The Role of Film in Enhancing Cultural Literacy

Madeline K. Spring, University of Colorado, Boulder

Film can be a powerful tool for presenting cultural values and interpretations of historical events. Frequently students, though they may have some proficiency in the language, are unaware of social contexts and cultural nuances that are present in everyday interactions with speakers of Chinese. These misguided perceptions sometimes result in cultural blunders that may inhibit effective communication. This paper, accompanied by brief film clips, will discuss how the cinematic experience can actively engage students to identify and examine specific cultural issues such as attitudes toward gender politics, public vs. private domains, and local identity.

Pop Goes the Film: Toward a Pedagogy of Idiomatic Chinese

Shelley W. Chan, Wittenberg University

The increasingly prosperous film industry in China has been beneficial to Chinese language teaching outside China. Film provides students with an audio-visual context of the language being used and enhances their cultural understanding. More importantly, as a popular form of art, film is the best teaching material for students, especially those who have a few years’ experience of studying the language, to learn idiomatic and up-to-date Chinese.

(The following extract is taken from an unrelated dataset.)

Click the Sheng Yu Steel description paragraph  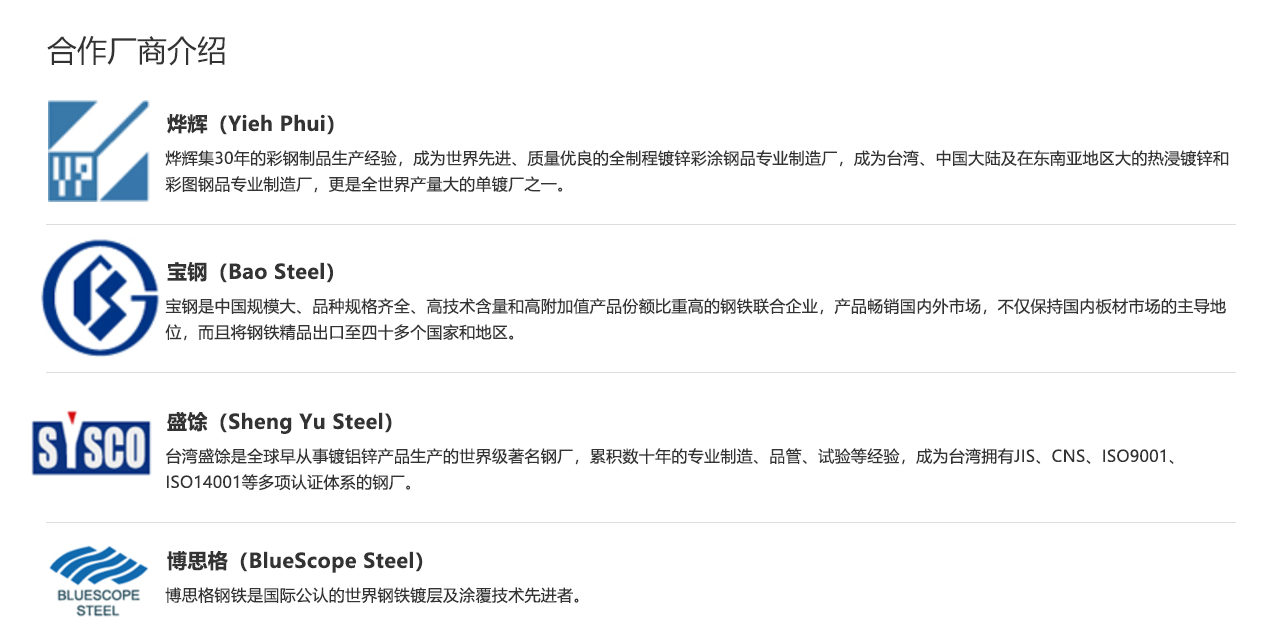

Enjoying the story, students nonetheless often feel frustrated by the language spoken by the film characters. The major reasons of their frustration include the idiomatic expressions, new vocabulary words, and language variants that they rarely have a chance to obtain from textbooks carefully edited for foreign learners.

This paper focuses on film usage in the advanced Chinese classroom. How should the instructor design for a film session to achieve her/his goals, and how should s/he get the students prepared for the session? What is an "appropriate" film to show for language teaching? What are the effective techniques to employ film in the language classroom? How could the instructor possibly turn the frustration into a motivation? With these questions in mind, the present writer proposes that student frustration may not be negative; it could serve to prepare students psychologically and practically in the authentic language environment, while in the meantime their struggle could lead to an acquisition of idiomatic Chinese, hence new heights in Chinese language learning.

Developing Advanced Language Competence through Film

Jianhua Bai, Kenyon College

The presentation deals with how Chinese films are used effectively in the teaching and learning of Chinese. Specifically we will provide pedagogical guidelines: (1) for developing advanced language competence in listening, speaking and writing through viewing, discussing and writing about Chinese films that are interesting, motivational and relevant to students needs in terms the content; (2) for developing pragmatic competence through the analysis and discussion of the contexts provided by the films, i.e., using Chinese appropriately in accordance to the situational, social and culture contexts; and (3) for enriching students’ appreciation and critical understanding of Chinese social and cultural issues. We will also consider some of the challenges such as the time and careful planning it takes to integrate films effectively into the language classes.